▶ Work instruction
Which lines below include the string "will"? Please show each one.

(Stored data)
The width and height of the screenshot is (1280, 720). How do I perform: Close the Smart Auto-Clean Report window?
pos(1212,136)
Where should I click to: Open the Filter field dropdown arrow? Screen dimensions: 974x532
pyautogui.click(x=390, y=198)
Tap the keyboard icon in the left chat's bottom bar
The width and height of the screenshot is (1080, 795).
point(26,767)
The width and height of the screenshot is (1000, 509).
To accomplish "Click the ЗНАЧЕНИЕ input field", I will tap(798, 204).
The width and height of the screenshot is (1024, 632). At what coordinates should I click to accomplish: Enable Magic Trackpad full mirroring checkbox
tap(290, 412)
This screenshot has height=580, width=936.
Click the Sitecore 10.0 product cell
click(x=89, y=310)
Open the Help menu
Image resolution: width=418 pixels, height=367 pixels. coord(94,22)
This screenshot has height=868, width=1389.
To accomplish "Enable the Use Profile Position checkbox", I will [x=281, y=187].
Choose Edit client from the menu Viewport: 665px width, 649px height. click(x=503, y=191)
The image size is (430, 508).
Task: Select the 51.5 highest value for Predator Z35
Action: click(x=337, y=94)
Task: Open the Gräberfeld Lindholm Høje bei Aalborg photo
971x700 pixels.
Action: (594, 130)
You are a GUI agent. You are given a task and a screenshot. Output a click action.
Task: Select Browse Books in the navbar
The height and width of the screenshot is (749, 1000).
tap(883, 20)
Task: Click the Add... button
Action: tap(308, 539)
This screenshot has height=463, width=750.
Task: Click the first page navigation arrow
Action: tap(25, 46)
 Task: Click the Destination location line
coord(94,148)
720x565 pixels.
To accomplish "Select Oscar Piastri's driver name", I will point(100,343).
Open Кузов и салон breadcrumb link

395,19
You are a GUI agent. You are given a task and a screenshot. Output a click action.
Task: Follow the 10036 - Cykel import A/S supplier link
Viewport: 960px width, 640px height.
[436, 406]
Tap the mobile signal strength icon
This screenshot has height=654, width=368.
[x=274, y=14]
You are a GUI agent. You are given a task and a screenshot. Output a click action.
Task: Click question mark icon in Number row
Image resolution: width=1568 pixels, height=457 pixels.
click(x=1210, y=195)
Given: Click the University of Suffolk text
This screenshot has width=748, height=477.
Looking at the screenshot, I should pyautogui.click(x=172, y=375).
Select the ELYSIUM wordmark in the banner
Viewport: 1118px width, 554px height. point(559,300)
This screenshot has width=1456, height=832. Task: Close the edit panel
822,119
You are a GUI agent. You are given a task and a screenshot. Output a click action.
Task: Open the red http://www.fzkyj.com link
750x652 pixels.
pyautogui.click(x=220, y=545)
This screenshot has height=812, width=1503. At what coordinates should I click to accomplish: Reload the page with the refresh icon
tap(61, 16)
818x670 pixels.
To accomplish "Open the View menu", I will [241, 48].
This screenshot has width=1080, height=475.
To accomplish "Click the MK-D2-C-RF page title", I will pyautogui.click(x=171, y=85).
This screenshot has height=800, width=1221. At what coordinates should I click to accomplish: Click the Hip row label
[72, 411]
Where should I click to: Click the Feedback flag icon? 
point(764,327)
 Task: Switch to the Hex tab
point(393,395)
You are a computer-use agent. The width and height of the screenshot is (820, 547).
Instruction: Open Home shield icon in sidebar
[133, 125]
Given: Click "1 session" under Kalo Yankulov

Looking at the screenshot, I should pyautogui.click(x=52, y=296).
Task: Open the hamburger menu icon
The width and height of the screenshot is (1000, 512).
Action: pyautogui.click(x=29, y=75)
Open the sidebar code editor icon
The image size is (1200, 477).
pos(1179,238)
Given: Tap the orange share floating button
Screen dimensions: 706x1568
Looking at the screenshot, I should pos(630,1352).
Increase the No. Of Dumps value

▶ Answer to the exercise
To accomplish "Click the ЗНАЧЕНИЕ input field", I will tap(798, 204).
To accomplish "Enable the Use Profile Position checkbox", I will [x=281, y=187].
To accomplish "Select Oscar Piastri's driver name", I will point(100,343).
To accomplish "Open the View menu", I will [241, 48].
To accomplish "Click the MK-D2-C-RF page title", I will pyautogui.click(x=171, y=85).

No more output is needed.